Then small curved pieces of silver solder are set in place. I like to do this even if I am going to feed more solder to the underside or an adjacent place as when the snippets melt, I know I am ready to go.









I actually heat it up from the other side as the solder will flow to the heat. When it comes through like this, you know the job is good.









The ceramic burner box is also the rear boiler mount. If you look at the ring at the top, you will see where it has a gap on the left. This lines up with the boiler splice and registers everything.









Here is a view of how it will line up except the burner will be turned around









like this









Here you can see the burner mounted with the brass side strap shown under it. 









and with the partially finished boiler on top. You can also see that the eccentrics are now more prototypical with the balancing holes cut out on the CNC mill by Dennis.


----------



## BigRedOne (Dec 13, 2012)

Wow! Coming along nicely, and your craftsmanship is phenomenal. 

Looks like that firebox is going to give plenty of heat.


----------



## Phippsburg Eric (Jan 10, 2008)

really neat Bill! geez!


----------



## placitassteam (Jan 2, 2008)

Unbelievable!
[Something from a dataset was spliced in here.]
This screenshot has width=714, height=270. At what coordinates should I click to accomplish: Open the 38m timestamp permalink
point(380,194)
Your engine and drivetrain is an amazing work of art and engineering!


----------



## Charles (Jan 2, 2008)

Billy
One of the reasons to go to NSS is to see and hear about your custom builds in person! Once again it will would great to get first hand insight about your efforts on this locomotive


----------



## bille1906 (May 2, 2009)

Thanks guys for your kind comments

I worked on the front end this week. It was quite a task fitting everything in but I think it came out ok

The smoke box needed to be cut down a little. You can see the seam on the bottom. The front and door were turned from flat stock on the lathe after it was roucgh cut on the band saw. here I have it marked for the hinges.
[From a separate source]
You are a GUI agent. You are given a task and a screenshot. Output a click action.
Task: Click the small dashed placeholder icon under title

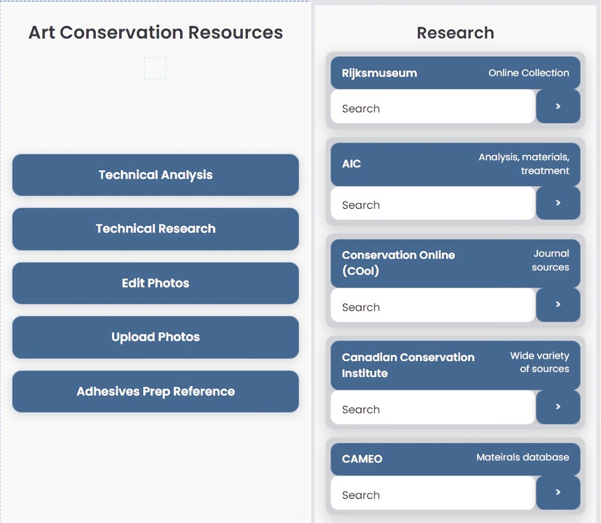[156, 68]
I silver soldered the hinges to the smokebox front and put a 1/16" piece of music wire through both hinges to keep them aligned. I then attached the hinge straps and glued them to the door with CA. I then drilled rivet holes, removed the straps and cleaned off the glue. I tapped the rivets in and silver soldered the straps on.
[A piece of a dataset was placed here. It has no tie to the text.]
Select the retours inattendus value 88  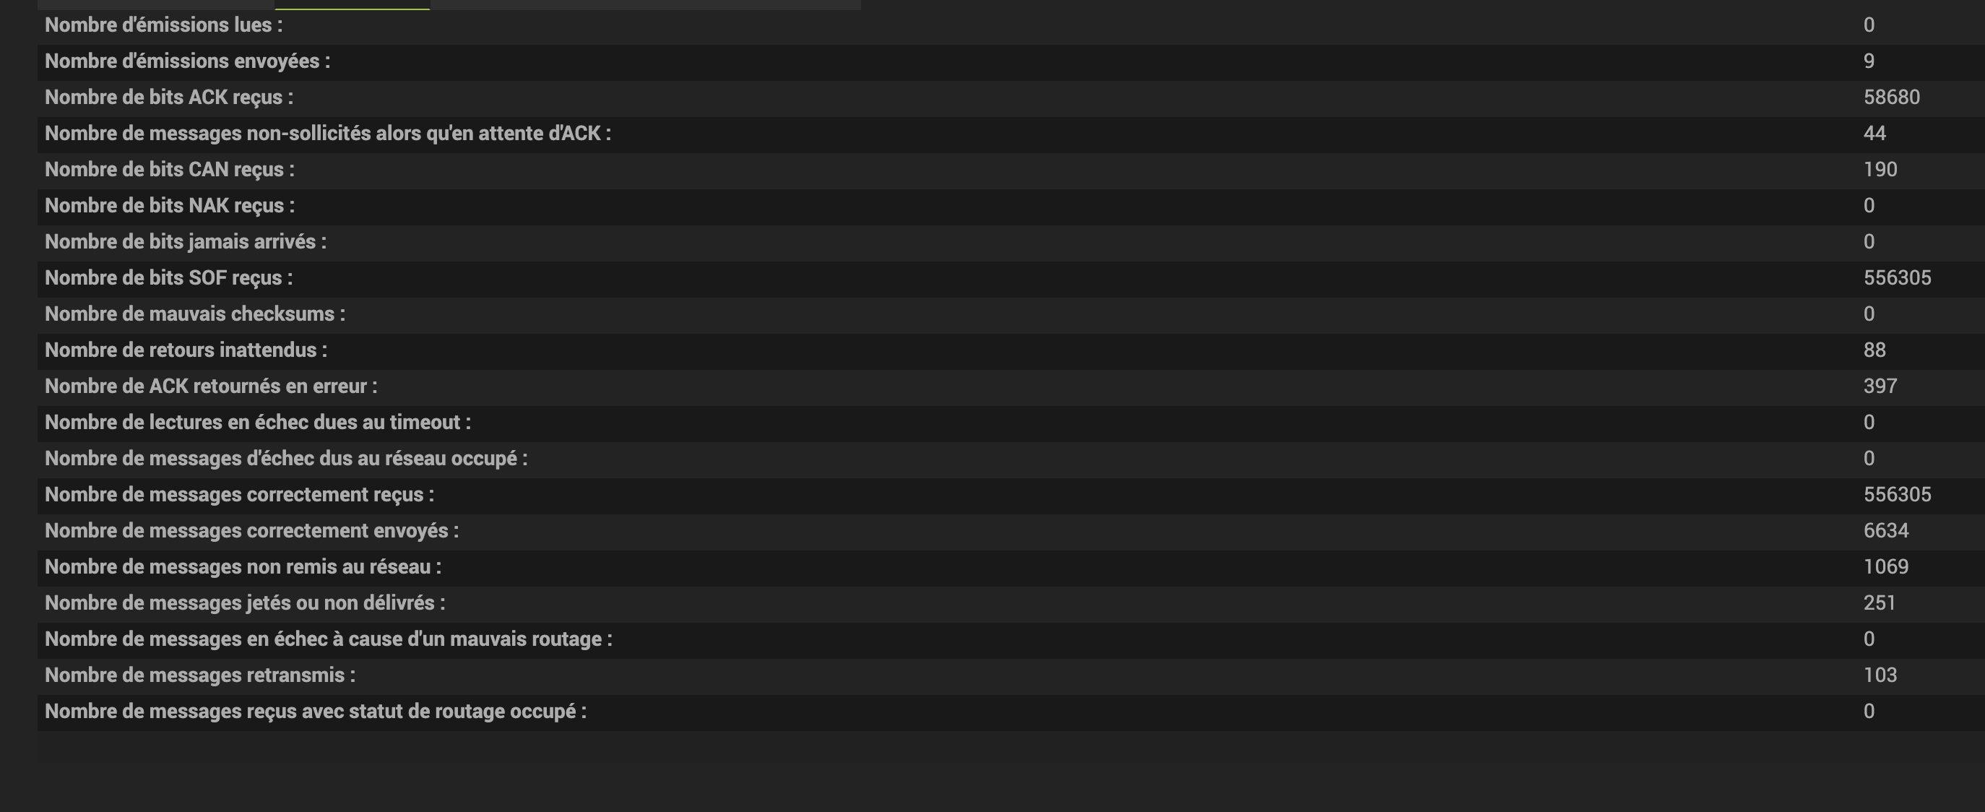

The side tanks were made by cutting a strip of .032 brass as wide as the height of the tanks. The sides of the strip were rivet embossed and it was annealed and bent around the wood form by hand. the seam was marked and cut and it was silver soldered. I then set them on another brass sheet and marked the inside with a pencil and cut the tops and bottoms out. I cut shy of the pencil marks and finished them off with a 1" belt sander and then soft soldered them on









I approximated the original bracket shape on the band saw









And here are the two tanks mounted









The exhaust piping follows the same route as the prototype. the T under the smokebox is secured by a screw from underneath the frame.









The smokebox door is insulated with Fiberfrax and a stainless plate. The exhaust T has an 8-32 thread.









Side view. The rear tank bracket will be attached to the frame with JB prior to final assembly. The top of the bracket is screwed to the tank so It will be easily removable.









and another view









Here is everything fitted in. You can see that the elbows are soldered together but are attached to the tubes with JB as I didn't want to risk the solder wicking up inside the tubes


----------



## bille1906 (May 2, 2009)

Got some work done on the rear end this week

The main frame was cut out from scale measurements and drawings of the original but there is nothing about the rear frame extension and how it was mounted to the main frame. The prototype had a wood frame extension but because the only clean way to mount it was with this cantilevered type of a mount, I decided I needed to do it in brass for strength.









Next I cut out the cab floor and left the red layout fluid on for marking the fuel tank, lubricator and Johnson bar









The fuel tank will go in the corner as far from the boiler as possible. There is room to put a heat barrier between the tank and boiler if the tank gets too hot while running.









The cab sides are made and the holes are drilled, in the support posts, for the poles which will support the roof. Nothing is permanently attached at this point









The lubricator is pass through made from some K&S thin wall brass tubing with brass top and bottom plug turned on thr lathe. The bullet casing shape is for a large capacity while keeping a small volume above the steam hole to prevent over lubrication.









The lubricator is set in place while I tyr to figure out where to put the Johnson bar









The reverse lever and link are attached to the Stephenson expansion link and the cross over bar fits in under the boiler and above the gears.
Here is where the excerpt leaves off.